Wednesday, October 28, 2009

Insecurities




I've observed over the years that many relationships encounter problems due to the insecurities of one mate or both. It seems as though people jump into these relationships thinking that they will be able to conquer anything without logically evaluating things first. First, I don't care what anyone says, that whole "love will conquer all" BS is just that BS! Not saying I don't believe in love, I'm just a realist and it's somethings that even for love you can't take.

Secondly, most of the time these insecurites that these people have stem from one of two places; their own shortcomings or trust issues. When I say their own short comings, I'm speaking of them knowing that they are liable to cheat, flirt, etc. and so they automatically assume that their mate will too. Or they feel that in some area of life or within them self they are lacking or don't feel complete. This is common in the beginning stages of relationships when trust hasn't yet really been completely built. Although, in a perfect world you wouldn't be in a relationship before building that level of trust in the first place. In addition, trust issues lead to insecurities because of the simple fact they don't trust their mate.

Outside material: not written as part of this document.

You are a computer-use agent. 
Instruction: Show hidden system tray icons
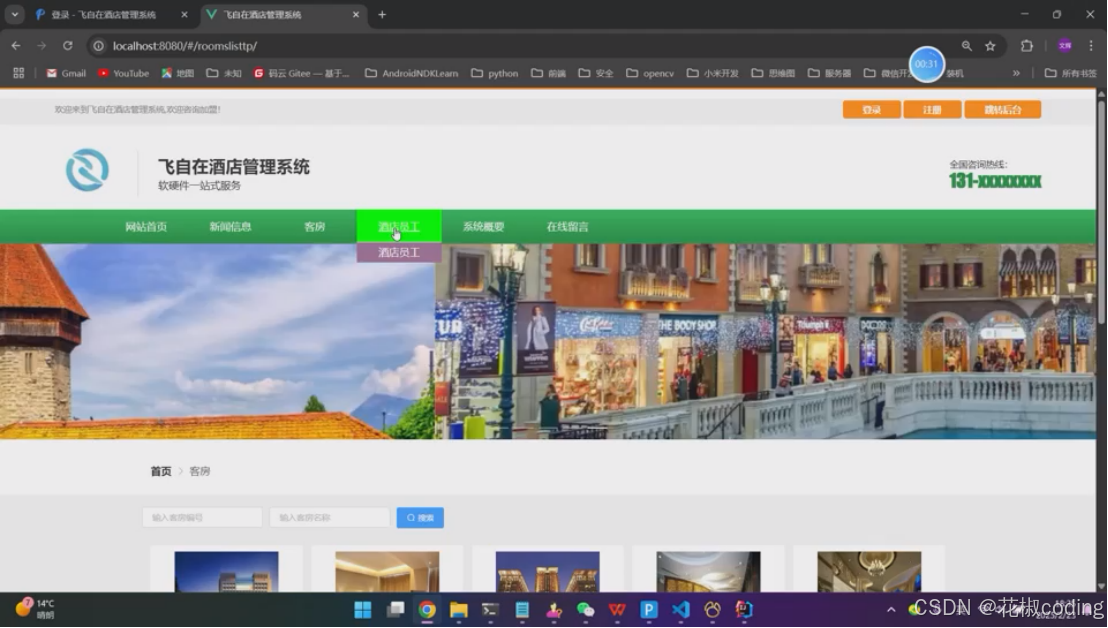pos(891,609)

Next thing you know you're checking myspace messages, going through text messages, facebook, twitter, etc. And if you have to monitor all of these things to be with someone, then what's really the point? You can't be with someone 24 hours a day, 7 days a week so do you honestly think that if they are looking to cheat they won't? A relationship requires trust, not insecurities.

In conclusion, before entering into relationships evaluate them prior. There's no need to get into a relationship and be insecure. Attacking everyone that speaks to your mate, messages them, comes in contact witht them, checking social networks, etc. is not the answer. It will only make you look like an insecure psychopath.